_What the task requires_
Repeat the lines of the listing below exactly, starting at the line that contains "Image resolution: width=1228" and running through the last line, both included, and only those.

_Extracted material_
+-------+

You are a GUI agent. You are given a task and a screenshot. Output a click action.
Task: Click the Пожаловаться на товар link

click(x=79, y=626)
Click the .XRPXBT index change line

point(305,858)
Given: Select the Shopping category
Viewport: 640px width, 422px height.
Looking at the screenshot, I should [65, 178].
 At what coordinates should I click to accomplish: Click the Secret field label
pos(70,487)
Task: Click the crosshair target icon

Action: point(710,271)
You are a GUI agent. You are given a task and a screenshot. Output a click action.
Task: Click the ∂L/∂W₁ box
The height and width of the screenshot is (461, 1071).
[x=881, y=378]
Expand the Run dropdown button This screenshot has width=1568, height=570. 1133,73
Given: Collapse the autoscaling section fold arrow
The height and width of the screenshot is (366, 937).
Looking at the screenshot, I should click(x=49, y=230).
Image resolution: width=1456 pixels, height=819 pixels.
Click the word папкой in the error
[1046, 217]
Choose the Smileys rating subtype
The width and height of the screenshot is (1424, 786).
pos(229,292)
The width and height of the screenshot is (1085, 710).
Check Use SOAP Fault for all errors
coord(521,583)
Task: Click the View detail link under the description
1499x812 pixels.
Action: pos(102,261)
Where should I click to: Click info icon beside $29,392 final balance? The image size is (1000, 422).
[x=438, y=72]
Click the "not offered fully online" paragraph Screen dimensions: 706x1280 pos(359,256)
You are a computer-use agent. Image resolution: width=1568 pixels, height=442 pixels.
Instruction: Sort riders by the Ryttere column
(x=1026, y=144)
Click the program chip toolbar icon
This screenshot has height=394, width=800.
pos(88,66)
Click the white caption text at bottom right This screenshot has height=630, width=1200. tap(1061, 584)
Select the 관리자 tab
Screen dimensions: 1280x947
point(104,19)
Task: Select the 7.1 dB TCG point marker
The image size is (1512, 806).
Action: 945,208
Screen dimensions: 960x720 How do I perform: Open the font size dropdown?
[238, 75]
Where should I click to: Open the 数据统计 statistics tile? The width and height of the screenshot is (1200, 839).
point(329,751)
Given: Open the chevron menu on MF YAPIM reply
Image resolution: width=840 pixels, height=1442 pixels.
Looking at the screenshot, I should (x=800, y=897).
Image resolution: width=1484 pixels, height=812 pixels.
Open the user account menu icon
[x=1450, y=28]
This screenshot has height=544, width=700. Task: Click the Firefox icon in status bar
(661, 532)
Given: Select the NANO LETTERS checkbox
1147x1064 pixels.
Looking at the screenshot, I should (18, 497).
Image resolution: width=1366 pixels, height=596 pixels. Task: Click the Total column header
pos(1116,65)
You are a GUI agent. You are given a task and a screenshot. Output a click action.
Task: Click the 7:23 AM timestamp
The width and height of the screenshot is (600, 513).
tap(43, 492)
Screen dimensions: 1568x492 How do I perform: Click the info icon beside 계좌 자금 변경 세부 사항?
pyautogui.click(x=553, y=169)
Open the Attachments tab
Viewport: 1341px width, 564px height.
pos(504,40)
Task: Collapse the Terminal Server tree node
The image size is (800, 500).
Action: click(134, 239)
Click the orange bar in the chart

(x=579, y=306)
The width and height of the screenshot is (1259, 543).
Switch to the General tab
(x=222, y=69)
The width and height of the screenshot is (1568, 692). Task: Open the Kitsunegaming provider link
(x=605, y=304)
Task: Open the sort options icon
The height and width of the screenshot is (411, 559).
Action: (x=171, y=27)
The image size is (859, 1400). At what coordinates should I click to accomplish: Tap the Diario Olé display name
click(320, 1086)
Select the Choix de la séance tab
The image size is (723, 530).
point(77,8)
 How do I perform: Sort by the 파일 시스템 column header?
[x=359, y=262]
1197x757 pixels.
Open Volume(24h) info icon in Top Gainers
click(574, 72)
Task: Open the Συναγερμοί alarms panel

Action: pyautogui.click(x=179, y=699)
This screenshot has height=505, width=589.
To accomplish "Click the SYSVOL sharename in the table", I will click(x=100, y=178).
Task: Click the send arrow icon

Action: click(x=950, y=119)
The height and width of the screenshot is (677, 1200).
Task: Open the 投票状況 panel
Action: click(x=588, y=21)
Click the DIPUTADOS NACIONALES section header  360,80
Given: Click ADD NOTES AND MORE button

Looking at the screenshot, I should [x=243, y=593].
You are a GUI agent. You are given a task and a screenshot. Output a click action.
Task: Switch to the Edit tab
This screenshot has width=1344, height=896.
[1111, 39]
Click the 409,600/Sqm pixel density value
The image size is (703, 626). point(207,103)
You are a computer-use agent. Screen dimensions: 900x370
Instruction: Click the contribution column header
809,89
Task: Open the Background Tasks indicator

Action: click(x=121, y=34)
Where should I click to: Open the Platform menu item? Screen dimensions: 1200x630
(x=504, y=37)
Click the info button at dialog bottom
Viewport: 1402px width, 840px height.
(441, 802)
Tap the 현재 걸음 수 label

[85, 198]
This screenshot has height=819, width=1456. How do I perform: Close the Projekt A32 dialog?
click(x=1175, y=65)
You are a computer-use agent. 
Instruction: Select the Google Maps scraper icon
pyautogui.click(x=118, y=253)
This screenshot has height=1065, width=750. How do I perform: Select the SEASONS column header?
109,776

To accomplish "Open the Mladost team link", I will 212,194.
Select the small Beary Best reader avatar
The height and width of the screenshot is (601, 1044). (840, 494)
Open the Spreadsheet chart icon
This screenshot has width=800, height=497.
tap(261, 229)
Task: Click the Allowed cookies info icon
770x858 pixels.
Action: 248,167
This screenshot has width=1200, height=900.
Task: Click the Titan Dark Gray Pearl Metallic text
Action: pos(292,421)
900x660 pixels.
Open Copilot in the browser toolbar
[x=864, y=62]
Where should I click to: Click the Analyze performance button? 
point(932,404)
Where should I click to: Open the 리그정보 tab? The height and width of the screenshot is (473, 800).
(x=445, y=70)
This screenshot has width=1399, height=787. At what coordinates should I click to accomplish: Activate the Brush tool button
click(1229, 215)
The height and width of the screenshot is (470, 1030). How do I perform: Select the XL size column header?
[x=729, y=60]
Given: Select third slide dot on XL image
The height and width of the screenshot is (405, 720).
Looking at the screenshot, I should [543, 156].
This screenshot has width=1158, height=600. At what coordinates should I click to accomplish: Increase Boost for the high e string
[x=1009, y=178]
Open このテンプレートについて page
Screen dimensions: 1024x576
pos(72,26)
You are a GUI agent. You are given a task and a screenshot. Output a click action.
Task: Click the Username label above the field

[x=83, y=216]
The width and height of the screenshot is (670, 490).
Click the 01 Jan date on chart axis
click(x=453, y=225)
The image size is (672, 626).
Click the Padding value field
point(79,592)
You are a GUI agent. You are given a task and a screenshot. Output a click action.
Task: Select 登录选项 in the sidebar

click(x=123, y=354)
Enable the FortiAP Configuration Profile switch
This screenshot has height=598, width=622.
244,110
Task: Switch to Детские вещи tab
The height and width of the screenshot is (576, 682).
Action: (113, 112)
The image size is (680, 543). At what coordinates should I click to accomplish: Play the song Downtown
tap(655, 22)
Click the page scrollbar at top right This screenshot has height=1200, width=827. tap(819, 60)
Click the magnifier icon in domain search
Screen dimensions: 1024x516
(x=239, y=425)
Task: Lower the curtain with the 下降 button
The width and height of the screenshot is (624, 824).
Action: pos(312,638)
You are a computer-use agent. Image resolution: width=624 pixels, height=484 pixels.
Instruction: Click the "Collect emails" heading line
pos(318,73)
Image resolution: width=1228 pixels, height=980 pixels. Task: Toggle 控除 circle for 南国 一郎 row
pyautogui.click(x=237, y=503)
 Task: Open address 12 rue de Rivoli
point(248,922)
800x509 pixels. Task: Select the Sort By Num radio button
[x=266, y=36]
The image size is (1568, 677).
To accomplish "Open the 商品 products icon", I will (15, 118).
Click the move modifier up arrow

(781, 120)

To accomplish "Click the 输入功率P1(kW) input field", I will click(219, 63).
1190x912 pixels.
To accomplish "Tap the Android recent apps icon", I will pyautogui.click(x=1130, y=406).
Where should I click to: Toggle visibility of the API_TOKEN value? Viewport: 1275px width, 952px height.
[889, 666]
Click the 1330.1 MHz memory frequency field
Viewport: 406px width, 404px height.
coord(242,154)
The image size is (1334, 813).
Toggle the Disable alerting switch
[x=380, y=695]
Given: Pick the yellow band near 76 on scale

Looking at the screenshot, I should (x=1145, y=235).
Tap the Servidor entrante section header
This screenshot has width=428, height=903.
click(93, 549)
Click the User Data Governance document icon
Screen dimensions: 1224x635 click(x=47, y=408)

+-------+

_Solution for this exercise_
Image resolution: width=1228 pixels, height=980 pixels. Task: Toggle 控除 circle for 南国 一郎 row
pyautogui.click(x=237, y=503)
 Task: Open address 12 rue de Rivoli
point(248,922)
800x509 pixels. Task: Select the Sort By Num radio button
[x=266, y=36]
The image size is (1568, 677).
To accomplish "Open the 商品 products icon", I will (15, 118).
Click the move modifier up arrow

(781, 120)

To accomplish "Click the 输入功率P1(kW) input field", I will click(219, 63).
1190x912 pixels.
To accomplish "Tap the Android recent apps icon", I will pyautogui.click(x=1130, y=406).
Where should I click to: Toggle visibility of the API_TOKEN value? Viewport: 1275px width, 952px height.
[889, 666]
Click the 1330.1 MHz memory frequency field
Viewport: 406px width, 404px height.
coord(242,154)
The image size is (1334, 813).
Toggle the Disable alerting switch
[x=380, y=695]
Given: Pick the yellow band near 76 on scale

Looking at the screenshot, I should (x=1145, y=235).
Tap the Servidor entrante section header
This screenshot has width=428, height=903.
click(93, 549)
Click the User Data Governance document icon
Screen dimensions: 1224x635 click(x=47, y=408)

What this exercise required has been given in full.